A situação de São José do Rio Preto em março era diferente da de Manaus em janeiro de 2021. O município paulista de 400 mil habitantes tem um sistema de saúde mais robusto e adotou lockdown no pico da transmissão da variante P1. “Em Rio Preto não houve colapso do sistema de saúde, nem faltou oxigênio. Foi muito duro o que aconteceu, chegamos a ter 300 pessoas em UTIs [unidades de terapia intensiva], mas sem atingir a lotação máxima. Tivemos um ou dois dias com 100% de ocupação de leitos. Mesmo com esse cenário melhor, a mortalidade foi muito maior que a dos picos anteriores.

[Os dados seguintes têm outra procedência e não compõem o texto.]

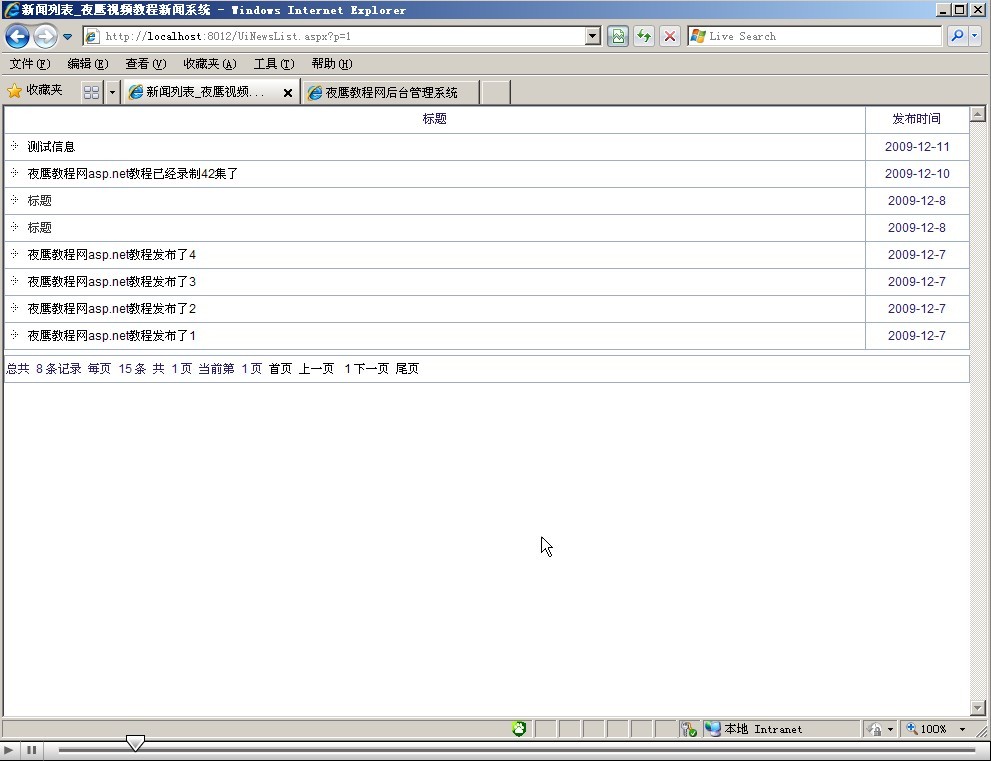Expand the address bar URL dropdown
This screenshot has height=761, width=991.
[592, 37]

Isso se deu porque a P1 é uma variante mais agressiva”, avalia.

Vacinas salvam vidas

Outro fator importante foi que o período de alta de contágios da P1 na cidade paulista coincidiu com a vacinação dos idosos. “Quando houve a disseminação da P1 no município praticamente 100% dos maiores de 70 anos estavam vacinados, a maioria com CoronaVac. Segundo o estudo, as vacinas correspondem entre 60% e 70% de proteção contra a morte de casos graves nessa população vacinada, o que é uma ótima notícia”, diz.

De acordo com Nogueira, os estudos de vigilância genômica continuam. A equipe vai investigar tanto o que aconteceu no ano passado (antes do surgimento das novas variantes), quanto monitorar os próximos meses da pandemia. “Continuamos fazendo essas análises e correlações semanalmente. Ainda não detectamos a variante Delta no município, mas acredito que isso é questão de tempo. O estudo vai nos permitir acompanhar o impacto da provável competição entre a Delta e a Gamma”, prevê.

Ele ressalta que, embora tenha tido ocorrência de variante Gamma na Inglaterra e nos Estados Unidos, a Europa não foi atingida por ela. “ Lá a Gama não competiu de deforma direta com a Delta. Mas isso pode estar acontecendo aqui no Brasil, como mostram estudos no Rio de Janeiro, onde a prevalência da Delta está avançando”, diz.